PGA2.0, you made a couple of critical errors with the following statements:
" We 1) see the stars out there and 2) measure the speed of light to and back from the stars for accuracy. You can't measure it accurately from one direction is the point here."
Response:
1. We see the stars as they were when their light was emitted, not as they are right now. That is a consequence of light having a finite speed.
2. We do not measure the speed of light to and back from the stars; we measure the speed of light in a vacuum experimentally, such as the experiment I provided.
We can measure the distance to galaxies far away by determining their recessional velocity. Their recessional velocity is Hubble's Law. According to my debate source [2]:
"Radial velocities are relatively easy to measure. Once we measure v for a galaxy, we can compute
d = v / H0 .
For instance, suppose a galaxy is moving away from us at 14,000 km/sec. Its distance, using the Hubble Law, is thus
d = (14,000 km/sec) / (70 km/sec/Mpc) = 200 Mpc.
The galaxy is 200 megaparsecs away (652 million light years), beyond the region where Cepheids can be used to compute distances."
PGA2.0:
"On top of that, it is assumed that the speed of light we witness now from an expanding Universe (matter in motion) is the same it was at the beginning of the Universe, or at least calculable (always the same constant - no miracles allowed, which creation week was said to be), AND that the current supposed rate accurately calculates the rate of/from expansion at the BB."
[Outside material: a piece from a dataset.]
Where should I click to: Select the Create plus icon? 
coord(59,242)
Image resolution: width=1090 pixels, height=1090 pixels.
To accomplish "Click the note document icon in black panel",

Science is inductive, and therefore will never deal in epistemic certainty. However, it does construct hypotheses to test, which can either be vindicated into a working theory, or falsified and discarded in favor of a more explanatory model.
That’s really the point, to construct models that can make predictions about reality as we experience it. The best inductive model for lights speed, that has been verified without exception, in innumerable tests, is the speed of light in a vacuum is approx. 300,000 km/sec. As for the Big Bang model, see this debate for my constructive.
The speed of light is so well known in fact that the standard unit of length (Metre) is based on light's speed [3]: "Since 1983, the metre has been internationally defined as the length of the path travelled by light in vacuum during a time interval of 1/299 792 458 of a second. This definition can be realised simply and accurately using modern techniques and the speed of light is regarded to be a universal constant, making it ideal as the basis for a length standard."
The speed of light is not assumed, it is experimentally confirmed. The expansion rate of the Universe has been experimentally confirmed. These go into calculating cosmic distances. If you are going to suggest that laws of physics were different in the past, then you need to predicate that on something other than conjecture.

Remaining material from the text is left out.